It is well-known that saturated models of a complete first-order theory are unique up to isomorphism given their cardinality. The author generalized this to abstract elementary classes, considering the so-called \((\lambda,\kappa)\) limit models for pairs of cardinals \(\kappa<\lambda\). In this paper, he studies the question when such models exist in a complete first-order theory.
Recall that a universal model \(M\models T\) of cardinality \(\lambda\) is a \((\lambda,\kappa)\) superlimit model if for all ordinals \(\delta<\lambda^+\) of cofinality \(\kappa\) and for all \(\prec\)-continuous increasing sequences \((M_i:i\leq\delta)\) with \(M_i\cong M\) for all \(i<\delta\), one has \(M_\delta\cong M\). More generally, if there is a function \(F\) from the collection of models of \(T\) of cardinality \(\lambda\) to itself satisfying \(N\prec F(N)\) for all \(N\), such that
(a)

§ RECORDED DATA
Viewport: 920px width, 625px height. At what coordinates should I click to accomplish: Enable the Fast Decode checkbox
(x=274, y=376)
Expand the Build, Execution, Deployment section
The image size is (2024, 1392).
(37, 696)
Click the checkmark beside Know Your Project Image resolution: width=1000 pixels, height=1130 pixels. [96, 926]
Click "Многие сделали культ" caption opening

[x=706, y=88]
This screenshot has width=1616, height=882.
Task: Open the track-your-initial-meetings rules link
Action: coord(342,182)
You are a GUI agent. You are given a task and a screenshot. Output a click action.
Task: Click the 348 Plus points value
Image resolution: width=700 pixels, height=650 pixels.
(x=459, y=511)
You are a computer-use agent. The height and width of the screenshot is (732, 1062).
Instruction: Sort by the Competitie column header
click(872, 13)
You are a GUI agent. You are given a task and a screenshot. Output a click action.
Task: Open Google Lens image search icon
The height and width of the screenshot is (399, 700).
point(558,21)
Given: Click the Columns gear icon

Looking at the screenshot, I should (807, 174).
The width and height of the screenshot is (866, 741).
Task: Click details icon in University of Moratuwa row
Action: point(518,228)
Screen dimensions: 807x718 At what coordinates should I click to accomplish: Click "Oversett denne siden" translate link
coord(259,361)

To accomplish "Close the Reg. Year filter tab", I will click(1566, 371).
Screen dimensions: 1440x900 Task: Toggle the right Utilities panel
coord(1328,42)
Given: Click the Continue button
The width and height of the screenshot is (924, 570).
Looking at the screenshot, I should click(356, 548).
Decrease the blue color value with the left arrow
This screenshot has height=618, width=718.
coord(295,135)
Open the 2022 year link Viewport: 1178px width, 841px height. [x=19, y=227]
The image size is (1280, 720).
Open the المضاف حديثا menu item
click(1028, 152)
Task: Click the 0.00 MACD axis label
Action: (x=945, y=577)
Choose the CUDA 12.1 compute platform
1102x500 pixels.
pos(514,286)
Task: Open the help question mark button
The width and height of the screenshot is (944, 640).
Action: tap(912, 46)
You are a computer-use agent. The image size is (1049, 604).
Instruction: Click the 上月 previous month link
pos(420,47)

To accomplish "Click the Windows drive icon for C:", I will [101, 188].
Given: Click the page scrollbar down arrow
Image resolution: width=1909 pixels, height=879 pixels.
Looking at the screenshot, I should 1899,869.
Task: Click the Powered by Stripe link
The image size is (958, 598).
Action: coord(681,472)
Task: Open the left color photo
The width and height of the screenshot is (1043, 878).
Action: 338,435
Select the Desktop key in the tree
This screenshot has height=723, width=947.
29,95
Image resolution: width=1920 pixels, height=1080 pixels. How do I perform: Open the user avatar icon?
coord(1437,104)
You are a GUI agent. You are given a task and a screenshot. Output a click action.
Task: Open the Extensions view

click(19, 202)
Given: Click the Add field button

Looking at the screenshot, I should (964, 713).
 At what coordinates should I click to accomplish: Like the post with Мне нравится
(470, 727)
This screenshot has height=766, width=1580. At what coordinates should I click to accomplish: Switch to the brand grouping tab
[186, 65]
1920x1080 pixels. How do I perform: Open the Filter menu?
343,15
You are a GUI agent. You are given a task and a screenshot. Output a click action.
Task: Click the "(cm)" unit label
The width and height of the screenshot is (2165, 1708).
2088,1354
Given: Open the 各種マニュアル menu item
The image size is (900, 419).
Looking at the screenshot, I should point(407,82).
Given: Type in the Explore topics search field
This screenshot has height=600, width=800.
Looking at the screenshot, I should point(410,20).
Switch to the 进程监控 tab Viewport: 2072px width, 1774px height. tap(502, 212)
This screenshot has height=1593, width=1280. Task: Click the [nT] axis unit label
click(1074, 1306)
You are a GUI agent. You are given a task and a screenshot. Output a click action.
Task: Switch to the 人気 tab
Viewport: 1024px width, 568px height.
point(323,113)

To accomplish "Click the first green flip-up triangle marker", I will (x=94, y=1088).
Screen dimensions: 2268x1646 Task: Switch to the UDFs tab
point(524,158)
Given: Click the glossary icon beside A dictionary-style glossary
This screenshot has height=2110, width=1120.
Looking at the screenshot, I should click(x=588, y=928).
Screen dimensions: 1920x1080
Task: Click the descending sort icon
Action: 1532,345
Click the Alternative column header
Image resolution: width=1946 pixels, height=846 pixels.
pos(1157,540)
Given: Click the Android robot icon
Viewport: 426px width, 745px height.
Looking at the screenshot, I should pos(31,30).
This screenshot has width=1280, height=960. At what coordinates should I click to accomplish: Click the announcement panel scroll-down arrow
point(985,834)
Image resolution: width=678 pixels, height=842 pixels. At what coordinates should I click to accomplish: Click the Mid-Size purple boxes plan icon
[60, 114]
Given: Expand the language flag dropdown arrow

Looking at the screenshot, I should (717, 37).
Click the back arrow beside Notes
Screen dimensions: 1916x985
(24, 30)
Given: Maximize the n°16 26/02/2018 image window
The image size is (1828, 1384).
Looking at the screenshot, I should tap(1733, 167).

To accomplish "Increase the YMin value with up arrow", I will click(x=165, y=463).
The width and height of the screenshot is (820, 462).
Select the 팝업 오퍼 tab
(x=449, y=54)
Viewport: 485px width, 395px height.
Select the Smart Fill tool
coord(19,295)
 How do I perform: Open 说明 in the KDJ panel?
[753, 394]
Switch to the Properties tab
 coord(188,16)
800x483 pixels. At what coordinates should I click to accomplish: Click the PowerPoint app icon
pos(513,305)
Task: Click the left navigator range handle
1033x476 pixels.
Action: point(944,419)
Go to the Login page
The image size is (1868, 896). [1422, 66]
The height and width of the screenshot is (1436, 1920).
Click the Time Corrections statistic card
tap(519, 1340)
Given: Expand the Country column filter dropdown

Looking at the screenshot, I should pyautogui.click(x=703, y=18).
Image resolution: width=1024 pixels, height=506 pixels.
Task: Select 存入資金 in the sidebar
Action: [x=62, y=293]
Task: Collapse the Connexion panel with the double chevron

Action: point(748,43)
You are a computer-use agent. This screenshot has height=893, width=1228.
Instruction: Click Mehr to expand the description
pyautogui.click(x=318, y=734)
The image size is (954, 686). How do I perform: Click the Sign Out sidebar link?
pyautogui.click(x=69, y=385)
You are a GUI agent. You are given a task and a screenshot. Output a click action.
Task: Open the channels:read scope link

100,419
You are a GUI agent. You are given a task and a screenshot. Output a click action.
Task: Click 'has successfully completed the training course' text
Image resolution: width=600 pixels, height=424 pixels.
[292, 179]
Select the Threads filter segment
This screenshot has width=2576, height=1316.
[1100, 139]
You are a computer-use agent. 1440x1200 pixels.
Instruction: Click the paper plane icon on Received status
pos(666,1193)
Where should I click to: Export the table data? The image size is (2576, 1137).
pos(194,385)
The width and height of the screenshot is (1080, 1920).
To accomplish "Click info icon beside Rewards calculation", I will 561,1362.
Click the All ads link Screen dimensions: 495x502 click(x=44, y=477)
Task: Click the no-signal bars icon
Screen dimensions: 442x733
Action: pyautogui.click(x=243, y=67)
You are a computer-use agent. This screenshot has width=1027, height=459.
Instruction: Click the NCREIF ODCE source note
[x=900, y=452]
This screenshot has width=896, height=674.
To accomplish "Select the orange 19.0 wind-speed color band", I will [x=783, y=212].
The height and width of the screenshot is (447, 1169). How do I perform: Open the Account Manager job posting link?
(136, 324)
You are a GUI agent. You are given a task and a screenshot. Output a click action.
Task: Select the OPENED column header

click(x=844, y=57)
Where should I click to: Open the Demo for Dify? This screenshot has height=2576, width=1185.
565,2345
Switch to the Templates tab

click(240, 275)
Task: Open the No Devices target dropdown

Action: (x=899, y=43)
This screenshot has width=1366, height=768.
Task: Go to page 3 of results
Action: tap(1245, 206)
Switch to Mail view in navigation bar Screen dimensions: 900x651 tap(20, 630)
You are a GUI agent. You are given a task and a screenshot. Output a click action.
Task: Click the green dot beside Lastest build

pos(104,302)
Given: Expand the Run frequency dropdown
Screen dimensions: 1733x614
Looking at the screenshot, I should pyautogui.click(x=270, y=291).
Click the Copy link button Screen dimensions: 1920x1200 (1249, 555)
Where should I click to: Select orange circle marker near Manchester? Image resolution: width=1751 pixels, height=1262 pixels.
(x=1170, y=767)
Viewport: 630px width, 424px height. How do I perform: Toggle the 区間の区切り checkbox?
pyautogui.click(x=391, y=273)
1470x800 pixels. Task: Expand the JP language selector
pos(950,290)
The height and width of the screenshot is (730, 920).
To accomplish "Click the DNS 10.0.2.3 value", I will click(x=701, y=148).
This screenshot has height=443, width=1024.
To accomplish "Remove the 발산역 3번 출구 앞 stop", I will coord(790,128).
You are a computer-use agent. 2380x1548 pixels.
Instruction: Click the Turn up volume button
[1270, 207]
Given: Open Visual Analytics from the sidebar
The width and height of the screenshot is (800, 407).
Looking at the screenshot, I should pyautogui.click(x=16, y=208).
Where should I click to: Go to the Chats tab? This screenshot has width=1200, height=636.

§ INSTRUCTIONS
(a) Copy the records word for word, from their first line up to and including the line with "Open the 2022".
(b) Write the next part of the passage on limit and superlimit models in first-order theories, picking up where it stops.

§ FINAL ANSWERS
(a)
Viewport: 920px width, 625px height. At what coordinates should I click to accomplish: Enable the Fast Decode checkbox
(x=274, y=376)
Expand the Build, Execution, Deployment section
The image size is (2024, 1392).
(37, 696)
Click the checkmark beside Know Your Project Image resolution: width=1000 pixels, height=1130 pixels. [96, 926]
Click "Многие сделали культ" caption opening

[x=706, y=88]
This screenshot has width=1616, height=882.
Task: Open the track-your-initial-meetings rules link
Action: coord(342,182)
You are a GUI agent. You are given a task and a screenshot. Output a click action.
Task: Click the 348 Plus points value
Image resolution: width=700 pixels, height=650 pixels.
(x=459, y=511)
You are a computer-use agent. The height and width of the screenshot is (732, 1062).
Instruction: Sort by the Competitie column header
click(872, 13)
You are a GUI agent. You are given a task and a screenshot. Output a click action.
Task: Open Google Lens image search icon
The height and width of the screenshot is (399, 700).
point(558,21)
Given: Click the Columns gear icon

Looking at the screenshot, I should (807, 174).
The width and height of the screenshot is (866, 741).
Task: Click details icon in University of Moratuwa row
Action: point(518,228)
Screen dimensions: 807x718 At what coordinates should I click to accomplish: Click "Oversett denne siden" translate link
coord(259,361)

To accomplish "Close the Reg. Year filter tab", I will click(1566, 371).
Screen dimensions: 1440x900 Task: Toggle the right Utilities panel
coord(1328,42)
Given: Click the Continue button
The width and height of the screenshot is (924, 570).
Looking at the screenshot, I should click(356, 548).
Decrease the blue color value with the left arrow
This screenshot has height=618, width=718.
coord(295,135)
Open the 2022 year link Viewport: 1178px width, 841px height. [x=19, y=227]

(b)
for all ordinals \(\delta<\lambda^+\) of cofinality \(\kappa\) and all \(\prec\)-continuous increasing sequences \((M_i:i\leq\delta)\) with \(F(M_{i+1})\prec M_{i+2}\) for all \(i<\delta\) one has \(M\cong\bigcup_{i<\delta}M_i\), then \(M\) is a \((\lambda,\kappa)\) strong limit;
(b)
for all \(\prec\)-continuous increasing sequences \((M_i:i<\lambda^+)\) with \(F(M_{i+1})\prec M_{i+2}\) for all \(i<\lambda^+\) there is a closed unbounded subset \(C\subseteq\lambda^+\) such that \(M\cong M_\delta\) for all \(\delta\in C\) of cofinality \(\kappa\), then \(M\) is a \((\lambda,\kappa)\) normal limit.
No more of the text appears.